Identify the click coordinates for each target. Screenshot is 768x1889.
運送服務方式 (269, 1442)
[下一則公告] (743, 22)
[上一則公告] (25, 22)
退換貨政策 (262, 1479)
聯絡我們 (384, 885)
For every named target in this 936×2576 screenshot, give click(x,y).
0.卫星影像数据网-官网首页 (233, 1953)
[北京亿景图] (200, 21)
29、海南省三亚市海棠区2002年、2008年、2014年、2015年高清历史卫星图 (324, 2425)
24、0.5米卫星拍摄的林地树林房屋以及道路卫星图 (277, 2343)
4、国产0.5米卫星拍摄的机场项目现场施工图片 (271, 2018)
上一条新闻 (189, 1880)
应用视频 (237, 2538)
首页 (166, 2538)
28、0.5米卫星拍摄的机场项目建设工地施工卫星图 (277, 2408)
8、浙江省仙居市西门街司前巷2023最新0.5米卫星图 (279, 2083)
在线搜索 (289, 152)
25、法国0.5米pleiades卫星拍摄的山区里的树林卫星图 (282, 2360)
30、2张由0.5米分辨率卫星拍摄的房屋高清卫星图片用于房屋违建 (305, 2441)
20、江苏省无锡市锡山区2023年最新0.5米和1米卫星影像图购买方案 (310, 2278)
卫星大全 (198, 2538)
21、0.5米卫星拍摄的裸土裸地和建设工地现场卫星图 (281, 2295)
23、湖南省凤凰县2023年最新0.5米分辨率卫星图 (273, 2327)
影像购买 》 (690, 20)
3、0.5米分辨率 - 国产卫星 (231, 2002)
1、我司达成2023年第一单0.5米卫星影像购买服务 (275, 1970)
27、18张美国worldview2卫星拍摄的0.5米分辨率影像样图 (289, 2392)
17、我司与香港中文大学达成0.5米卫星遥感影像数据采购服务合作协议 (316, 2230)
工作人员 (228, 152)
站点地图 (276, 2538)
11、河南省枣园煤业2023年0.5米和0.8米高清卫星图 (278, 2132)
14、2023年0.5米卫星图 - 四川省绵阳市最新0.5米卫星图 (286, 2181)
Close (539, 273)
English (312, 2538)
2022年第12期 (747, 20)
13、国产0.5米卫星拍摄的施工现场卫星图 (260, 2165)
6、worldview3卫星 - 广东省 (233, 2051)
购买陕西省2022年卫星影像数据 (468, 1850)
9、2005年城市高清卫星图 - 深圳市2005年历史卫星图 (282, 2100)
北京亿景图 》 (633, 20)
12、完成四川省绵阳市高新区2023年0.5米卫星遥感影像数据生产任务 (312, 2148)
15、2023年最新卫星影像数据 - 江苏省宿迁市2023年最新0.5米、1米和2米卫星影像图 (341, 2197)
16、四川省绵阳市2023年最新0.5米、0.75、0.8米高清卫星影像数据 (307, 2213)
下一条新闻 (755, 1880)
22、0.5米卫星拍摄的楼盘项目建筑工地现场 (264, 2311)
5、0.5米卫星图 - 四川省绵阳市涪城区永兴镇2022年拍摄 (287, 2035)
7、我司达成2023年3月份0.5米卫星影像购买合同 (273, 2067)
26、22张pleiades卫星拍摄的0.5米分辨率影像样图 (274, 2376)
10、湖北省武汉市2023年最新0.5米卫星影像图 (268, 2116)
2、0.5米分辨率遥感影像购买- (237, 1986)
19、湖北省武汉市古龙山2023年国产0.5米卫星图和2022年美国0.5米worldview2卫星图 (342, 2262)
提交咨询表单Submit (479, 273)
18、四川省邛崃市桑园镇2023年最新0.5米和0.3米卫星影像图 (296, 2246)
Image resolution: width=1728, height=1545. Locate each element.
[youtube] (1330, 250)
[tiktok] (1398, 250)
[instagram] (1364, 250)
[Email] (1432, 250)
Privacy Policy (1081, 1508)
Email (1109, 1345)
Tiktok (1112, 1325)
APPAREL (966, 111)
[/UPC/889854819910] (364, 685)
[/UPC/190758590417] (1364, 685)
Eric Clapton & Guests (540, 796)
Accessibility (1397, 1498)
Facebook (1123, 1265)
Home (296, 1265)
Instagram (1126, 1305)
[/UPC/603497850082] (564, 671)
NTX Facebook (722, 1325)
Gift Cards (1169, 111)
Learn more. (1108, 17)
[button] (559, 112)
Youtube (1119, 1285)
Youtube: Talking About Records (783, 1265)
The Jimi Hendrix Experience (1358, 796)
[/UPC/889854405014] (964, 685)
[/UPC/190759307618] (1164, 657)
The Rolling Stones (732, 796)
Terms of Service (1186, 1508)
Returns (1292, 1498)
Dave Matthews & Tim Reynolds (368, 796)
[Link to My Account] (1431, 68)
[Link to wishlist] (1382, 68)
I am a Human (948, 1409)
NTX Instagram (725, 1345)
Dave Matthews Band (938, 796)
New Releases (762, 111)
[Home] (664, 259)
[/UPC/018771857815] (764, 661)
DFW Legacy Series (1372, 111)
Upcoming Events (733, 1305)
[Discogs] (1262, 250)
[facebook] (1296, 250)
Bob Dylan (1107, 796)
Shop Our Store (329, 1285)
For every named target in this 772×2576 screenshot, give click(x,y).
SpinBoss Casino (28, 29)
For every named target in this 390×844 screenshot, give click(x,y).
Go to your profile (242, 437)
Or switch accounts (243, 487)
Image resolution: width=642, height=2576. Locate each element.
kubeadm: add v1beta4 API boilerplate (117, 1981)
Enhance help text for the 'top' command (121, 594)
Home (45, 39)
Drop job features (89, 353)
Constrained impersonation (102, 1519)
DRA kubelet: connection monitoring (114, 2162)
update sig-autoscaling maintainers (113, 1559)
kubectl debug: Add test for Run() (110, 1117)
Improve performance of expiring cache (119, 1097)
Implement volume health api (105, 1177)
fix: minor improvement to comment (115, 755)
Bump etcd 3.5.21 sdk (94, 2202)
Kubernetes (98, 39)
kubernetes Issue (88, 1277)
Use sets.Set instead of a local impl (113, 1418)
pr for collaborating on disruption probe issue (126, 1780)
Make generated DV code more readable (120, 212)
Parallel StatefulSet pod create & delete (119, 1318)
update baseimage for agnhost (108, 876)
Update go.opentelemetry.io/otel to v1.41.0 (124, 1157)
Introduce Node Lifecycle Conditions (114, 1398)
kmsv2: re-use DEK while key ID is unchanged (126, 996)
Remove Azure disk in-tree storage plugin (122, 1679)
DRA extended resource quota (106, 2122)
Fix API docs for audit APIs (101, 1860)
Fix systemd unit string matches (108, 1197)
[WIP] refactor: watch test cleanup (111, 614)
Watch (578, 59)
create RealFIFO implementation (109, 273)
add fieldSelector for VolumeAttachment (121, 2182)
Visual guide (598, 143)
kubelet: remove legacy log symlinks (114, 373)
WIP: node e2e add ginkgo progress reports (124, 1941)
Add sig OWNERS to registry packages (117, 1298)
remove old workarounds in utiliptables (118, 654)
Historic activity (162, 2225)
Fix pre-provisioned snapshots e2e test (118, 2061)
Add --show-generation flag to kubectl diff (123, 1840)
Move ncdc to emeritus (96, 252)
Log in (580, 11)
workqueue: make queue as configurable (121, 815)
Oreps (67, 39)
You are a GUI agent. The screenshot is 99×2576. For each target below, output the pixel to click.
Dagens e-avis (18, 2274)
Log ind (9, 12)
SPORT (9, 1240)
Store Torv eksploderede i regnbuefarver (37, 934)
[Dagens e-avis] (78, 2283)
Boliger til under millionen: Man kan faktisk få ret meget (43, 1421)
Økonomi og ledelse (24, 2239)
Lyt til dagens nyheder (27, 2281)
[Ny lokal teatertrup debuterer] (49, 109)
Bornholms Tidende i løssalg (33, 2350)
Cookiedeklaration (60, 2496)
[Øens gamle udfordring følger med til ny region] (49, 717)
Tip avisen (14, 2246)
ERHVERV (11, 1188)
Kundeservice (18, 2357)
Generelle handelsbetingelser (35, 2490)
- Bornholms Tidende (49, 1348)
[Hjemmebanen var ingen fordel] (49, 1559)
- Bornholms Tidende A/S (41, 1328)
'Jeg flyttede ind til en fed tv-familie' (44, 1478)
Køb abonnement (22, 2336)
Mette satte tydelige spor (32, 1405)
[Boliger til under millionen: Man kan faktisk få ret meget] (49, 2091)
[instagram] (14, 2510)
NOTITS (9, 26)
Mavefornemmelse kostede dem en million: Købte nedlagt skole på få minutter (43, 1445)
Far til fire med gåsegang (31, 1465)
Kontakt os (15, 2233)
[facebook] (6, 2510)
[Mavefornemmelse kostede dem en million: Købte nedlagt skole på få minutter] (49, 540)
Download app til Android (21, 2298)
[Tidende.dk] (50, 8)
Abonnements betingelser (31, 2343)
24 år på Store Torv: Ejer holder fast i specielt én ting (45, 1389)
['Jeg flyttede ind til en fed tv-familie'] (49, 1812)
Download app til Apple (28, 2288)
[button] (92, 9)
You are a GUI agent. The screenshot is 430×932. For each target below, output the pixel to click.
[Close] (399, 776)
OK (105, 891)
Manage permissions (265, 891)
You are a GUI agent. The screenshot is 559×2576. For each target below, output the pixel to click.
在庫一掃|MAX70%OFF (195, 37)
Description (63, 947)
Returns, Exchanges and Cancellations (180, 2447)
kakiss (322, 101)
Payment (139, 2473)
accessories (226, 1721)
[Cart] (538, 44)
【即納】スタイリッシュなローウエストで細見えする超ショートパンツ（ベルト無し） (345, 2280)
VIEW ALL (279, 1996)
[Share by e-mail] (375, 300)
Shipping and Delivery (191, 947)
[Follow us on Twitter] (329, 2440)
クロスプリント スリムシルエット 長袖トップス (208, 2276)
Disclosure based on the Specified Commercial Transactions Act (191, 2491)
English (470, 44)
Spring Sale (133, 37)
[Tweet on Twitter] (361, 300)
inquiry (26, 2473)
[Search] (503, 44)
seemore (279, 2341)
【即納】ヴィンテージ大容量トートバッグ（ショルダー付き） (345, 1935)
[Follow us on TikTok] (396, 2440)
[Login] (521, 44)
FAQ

HOW TO COMPLETE THIS TASK. A complete answer reproduces every line of the records in which the word "kostede" occurs.

SOLVED EXERCISE.
Mavefornemmelse kostede dem en million: Købte nedlagt skole på få minutter (43, 1445)
[Mavefornemmelse kostede dem en million: Købte nedlagt skole på få minutter] (49, 540)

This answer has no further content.